The Palestinians boycotted the event when the enlarged delegation they sent, in violation of ground rules agreed to by all sides before the Madrid conference, was refused accreditation by the Russian hosts, backed by the United States,

They had hoped for support from the world media in their bid to seat diaspora Palestinian representatives at the multilateral conference and working groups.

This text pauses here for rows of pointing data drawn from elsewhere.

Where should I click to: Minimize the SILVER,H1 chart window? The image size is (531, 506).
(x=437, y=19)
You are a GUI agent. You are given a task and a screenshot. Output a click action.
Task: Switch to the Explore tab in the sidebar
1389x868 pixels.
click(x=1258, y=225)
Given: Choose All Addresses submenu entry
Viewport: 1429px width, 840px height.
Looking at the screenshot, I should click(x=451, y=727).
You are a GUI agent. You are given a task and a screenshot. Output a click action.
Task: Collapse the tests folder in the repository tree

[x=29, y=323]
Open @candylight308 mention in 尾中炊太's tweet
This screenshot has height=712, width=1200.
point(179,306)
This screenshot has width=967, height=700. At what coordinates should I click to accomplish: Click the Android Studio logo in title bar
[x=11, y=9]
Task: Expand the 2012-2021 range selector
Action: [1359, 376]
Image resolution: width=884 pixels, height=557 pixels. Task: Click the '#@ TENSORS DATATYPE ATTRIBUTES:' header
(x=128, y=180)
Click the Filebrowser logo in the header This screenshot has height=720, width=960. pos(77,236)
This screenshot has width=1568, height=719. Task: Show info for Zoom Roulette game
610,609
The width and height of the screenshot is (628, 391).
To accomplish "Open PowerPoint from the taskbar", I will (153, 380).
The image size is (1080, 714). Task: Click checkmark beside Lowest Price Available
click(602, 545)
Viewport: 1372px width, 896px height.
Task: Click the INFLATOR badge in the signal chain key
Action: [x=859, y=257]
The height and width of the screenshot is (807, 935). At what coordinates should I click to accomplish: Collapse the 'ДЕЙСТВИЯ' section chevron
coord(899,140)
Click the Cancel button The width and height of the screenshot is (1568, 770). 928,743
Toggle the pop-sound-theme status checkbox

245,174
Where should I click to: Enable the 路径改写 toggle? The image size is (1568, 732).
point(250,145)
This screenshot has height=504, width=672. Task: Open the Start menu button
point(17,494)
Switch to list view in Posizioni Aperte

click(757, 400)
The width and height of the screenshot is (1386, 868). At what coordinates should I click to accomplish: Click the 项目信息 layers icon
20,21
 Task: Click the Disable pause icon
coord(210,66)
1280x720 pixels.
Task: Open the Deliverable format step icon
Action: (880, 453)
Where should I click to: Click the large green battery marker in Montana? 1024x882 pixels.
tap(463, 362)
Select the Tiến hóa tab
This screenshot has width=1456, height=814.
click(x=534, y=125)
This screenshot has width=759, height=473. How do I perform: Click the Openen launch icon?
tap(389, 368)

But they found their public relations task much harder than in Madrid, where thousands of journalists hung on eve word uttered by Palestinian leaders Faisal Husseini and Hanan Ashrawi.

DRAMATIC MEDIA FARE

The two returned to Jerusalem on Monday, claiming a success of sorts. The United States and Russia pledged to support the presence of diaspora Palestinians in the working groups on refugees and on economic development when they reconvene this spring. But Israel says it is unalterably opposed to their inclusion.

Multilateral negotiations, by nature, are drawn out and boring from the media standpoint.

Bilateral talks, by contrast, make for more dramatic media fare. But there, too, the suggestion is that things are not as they seem.

The Syrian and Israeli delegates were barely civil to each other at the bilateral talks in Madrid and Washington. But if a banner headline Tuesday in the Histadrut newspaper Davar is correct, the bilateral meetings are a charade to keep the public in the dark.

The Davar story claimed that Syria and Israel are engaged in secret diplomacy over an interim settlement involving a partial withdrawal from the Golan Heights.

The newspaper’s veteran New York correspondent, Samuel Segev, cited “reliable U.S. diplomatic sources” for his information.

In the same edition, a strategic expert at King’s College in London was quoted as saying that Israeli Prime Minister Yitzhak Shamir and Syrian President Hafez Assad were “like Siamese twins” in terms of their coinciding interests.

UNREMITTING RECALCITRANCE

The expert predicted back-channel negotiation between them, proceeding separately from, though simultaneously with, the ongoing bilateral negotiations.

If, on the other hand, the atmosphere at the bilateral talks is true indicator, no breakthrough is in the offing. The Syrians, after nearly 30 hours of meetings, still refuse to return the Israelis’ courteous “Good mornings,” according to Israeli negotiator Yigal Carmon, an adviser on terrorism to Shamir.

Of course, the polite Israelis may be deliberately courting rebuffs for their negative impact on the Syrians’ image.

Similarly, Syria’s demonstrative absence from the opening of the multilateral talks in Moscow appear to point to still-unremitting recalcitrance on the part of Damascus.

But Segev’s story pointed out that the original Israeli-Egyptian negotiations were conducted in secret, by the late Moshe Dayan and Ha’an Tohamey in Morocco, with no public indication of the historic breakthrough evident.